Wednesday, August 8, 2012

In the sweet spot!

Joyce Valenza hits it on the nail again!  "Co-presenting a session at educational technology leader Alan November’s 2012 Building Learning Communities (BLC) conference on July 19 with Shannon McClintock Miller, district librarian and technology integration specialist at Van Meter Schools in Iowa, Valenza outlined five areas in which K-12 schools should turn to their librarians to empower learners with valuable 21st-century college and career readiness skills."  Librarian's ability to support teachers and students with digital curation, citizenship & compassion, creation, connections and the Common Core place us squarely in "the golden age of librarianship."

Goldenview Middle School mashup with the library at Melk Abbey
Read the article in eSchool News for full description of the five C's that place librarians "in the sweet spot of education." My apologies to Valenza, McClintock Miller and

Curation: "Notebooks, bibliographies, and research papers, [are] inadequate for the digital landscape."  "School librarians, with their specialized training and background in collecting, organizing, preserving, and disseminating information, must now teach their patrons—students and educators alike—to" "use emerging technologies to showcase their progress as they acquire, organize, contextualize, and archive both existing content and new learning. Transparency is a critical component in growing what media scholar Pierre Levy calls knowledge citizens. The presenters stressed the value of teaching learners to purposefully contribute to society’s collective intelligence."

 Citizenship/Compassion:  “'With great power comes great responsibility,' said Valenza. Building society’s collective intelligence requires contributors to respect its infrastructure. This is the essence of digital citizenship.  Students must be taught how to publish their work for the real world, with their real identity (not anonymously), to build their digital footprint with purpose."  They discussed importance of accountability, compassion, awareness and potential repercussions along with the need for supervision and guidance.

Creation:  "The participatory nature of 21st-century culture emboldens students to create and publish content—all kinds of content, but particularly multimedia content. Given the opportunity, students will transform work into play. Audience fuels their creativity, not standards and rubrics." "Valenza and Miller described the importance of granting students permission to experiment and explore, and the time to reflect and process their learning, to make it into something new. Students need to take ownership of their learning before it becomes relevant to them. Librarians, who have always served as matchmakers of sorts—pairing books with readers, resources with research questions, and, more recently, problems with tools to solve them [digital and multimedia options for publication]—should be the “go-to person(s)” to support learners as they construct their knowledge."

Connections:  Twentyfirst century literacy is incumbent upon connections and the development of personal learning networks.  Ideally these connections include a blend of experts, collaborators and audience.  While not all connections are reciprocal, collaborations can occur in real time or asynchronously as needed and available.  Collaborations can be built within classrooms, between classes within a school or around the world, or, as students become more motivated and involved with their own learning, with experts and collaborators they seek out on their own. 

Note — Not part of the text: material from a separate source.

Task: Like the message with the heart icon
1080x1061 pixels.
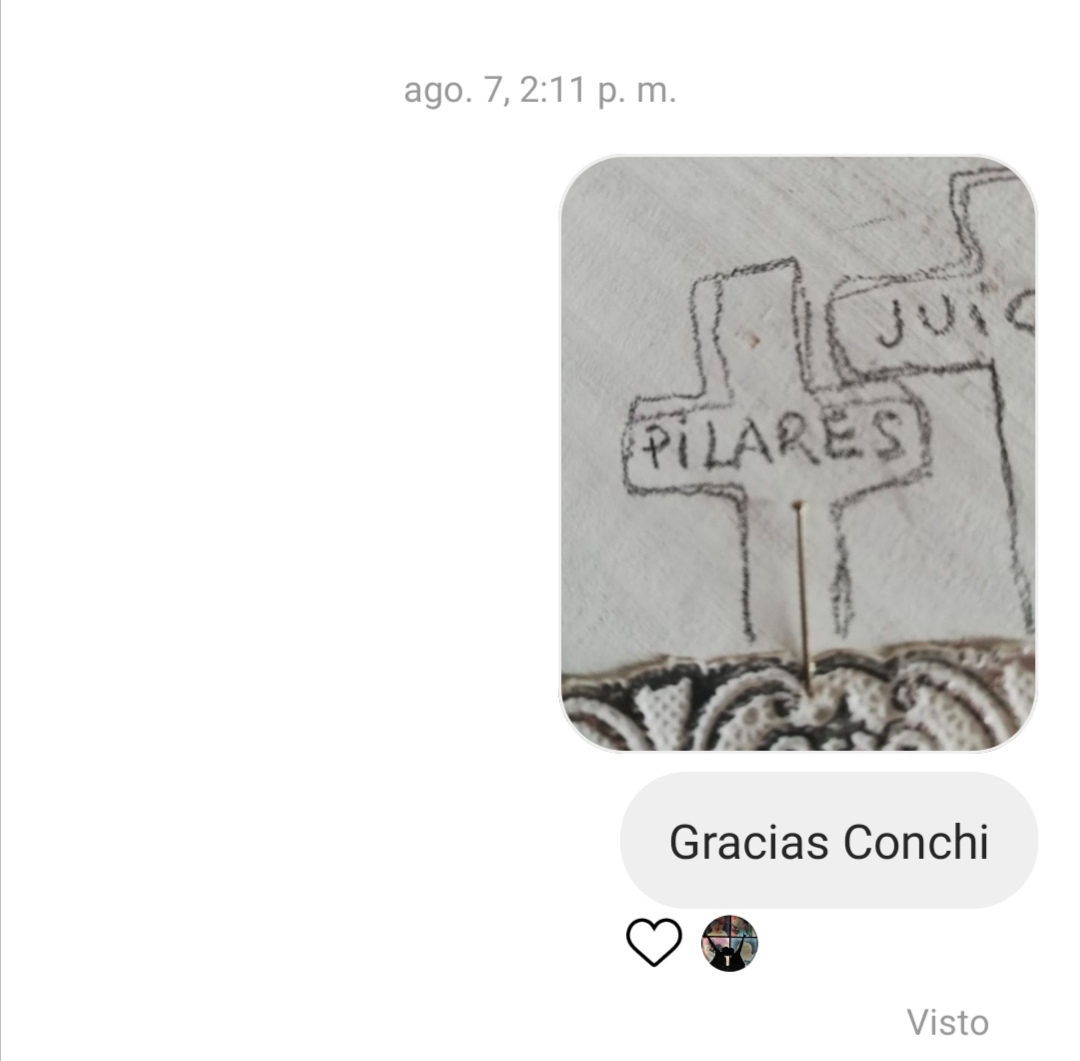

Common Core:  "According to Lauren Davis, senior editor at Eye on Education, there are five things every educator should do to meet the Common Core State Standards. Her list includes focusing on process, publishing for real audiences, and engaging in discourse. Valenza and Miller explained that curation, citizenship & compassion, creation, and connection embed experiences into instruction that make the CCSS gel for learners. They make learning authentic and relevant. They are the Common Core."

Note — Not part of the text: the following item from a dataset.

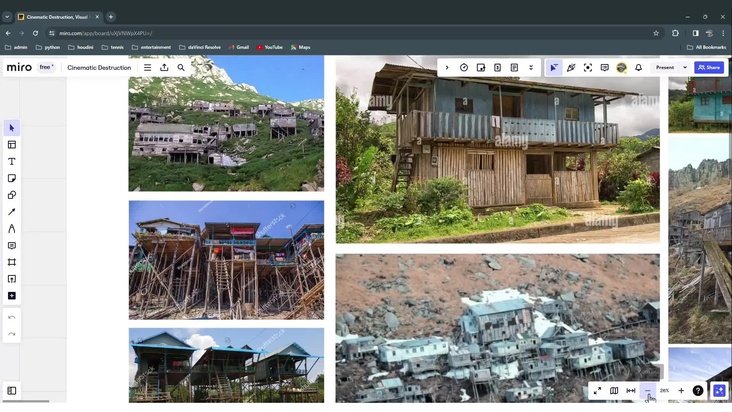The height and width of the screenshot is (412, 732).
Task: Toggle the frames panel at bottom left
Action: (12, 391)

Curation, citizenship & compassion, creation, and connection also fit exactly into the definition of information literacy with it's focus on students' ability to locate, evaluate, ethically use, create, share, and synthesize information.

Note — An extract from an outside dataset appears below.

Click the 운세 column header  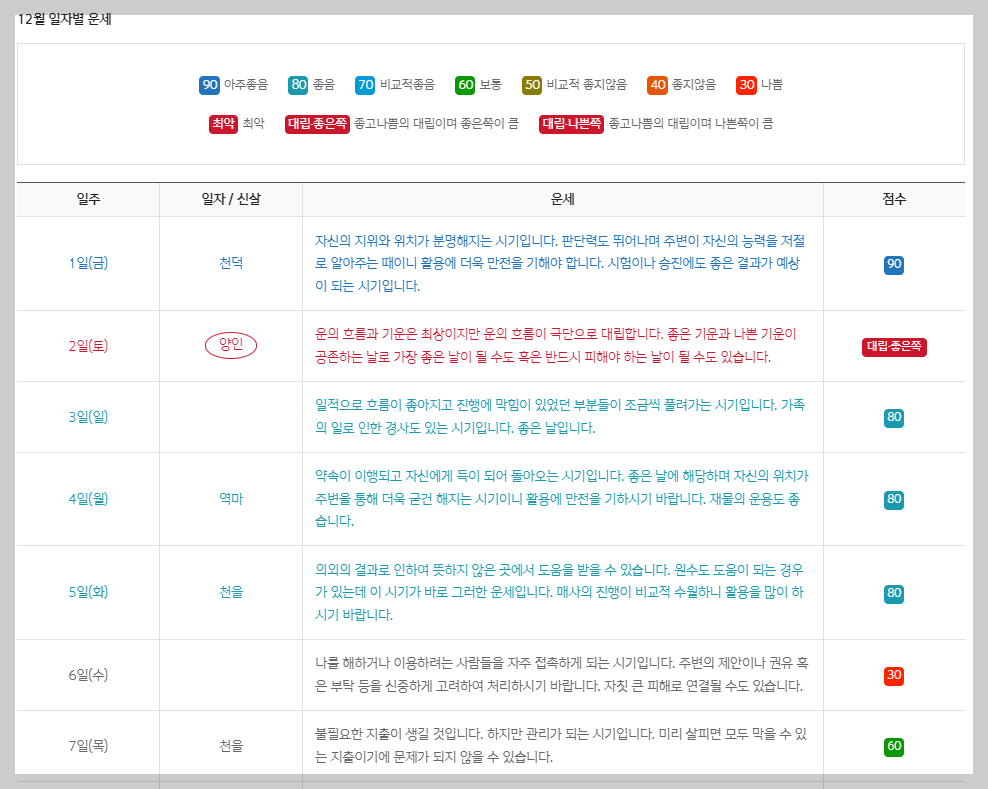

It has long been recognized that many of us learn by writing and teaching.  The process allows us to synthesize topics that may at first be confusing.  These focus areas are only the progression from writing in a vacuum or a box for an audience of one or two to writing on a stage with an audience of many.  Today's students who can communicate with the entire student body and friends and strangers around the globe instantly, see little value in writing or even learning without an audience.  

Note:  "The following curation tools were referenced during the presentation: Diigo, LiveBinders, Paper.Li, Pinterest, PearlTrees, Posterous, Scoop.It, Sqworl, Storify, Symbaloo."